(Screenshot grounding data)
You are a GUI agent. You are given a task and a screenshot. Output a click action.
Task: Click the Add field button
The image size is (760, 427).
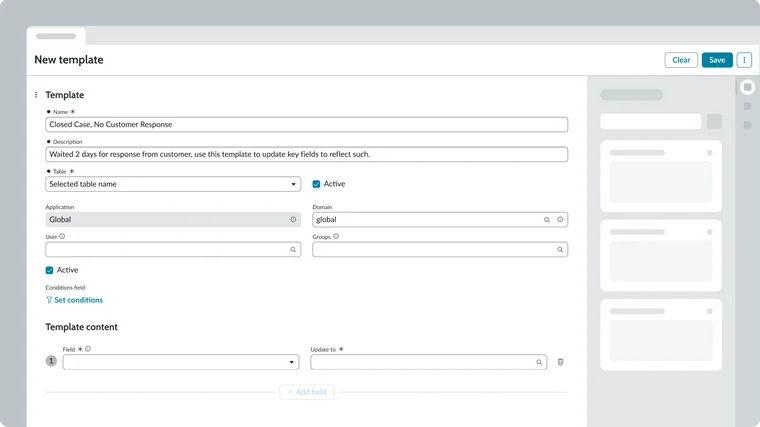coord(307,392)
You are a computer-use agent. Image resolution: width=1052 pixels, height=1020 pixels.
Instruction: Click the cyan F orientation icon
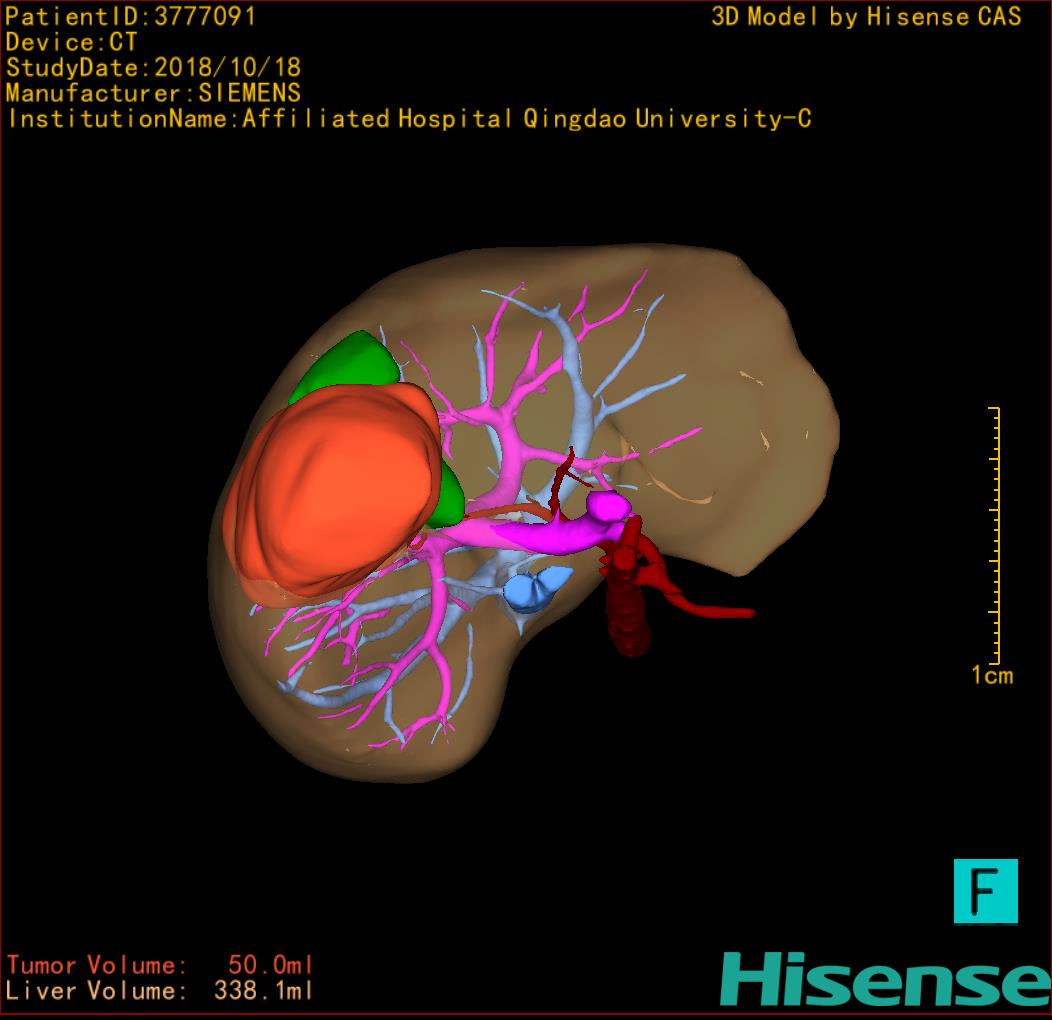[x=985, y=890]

- Problem details: Copy exactly and only this span: the line with "The image size is (760, 427)." through the final line of the entries, both ends included, with the pictures left out.

- Task answer:
The image size is (760, 427).
coord(307,392)
You are a computer-use agent. Image resolution: width=1052 pixels, height=1020 pixels.
Instruction: Click the cyan F orientation icon
[x=985, y=890]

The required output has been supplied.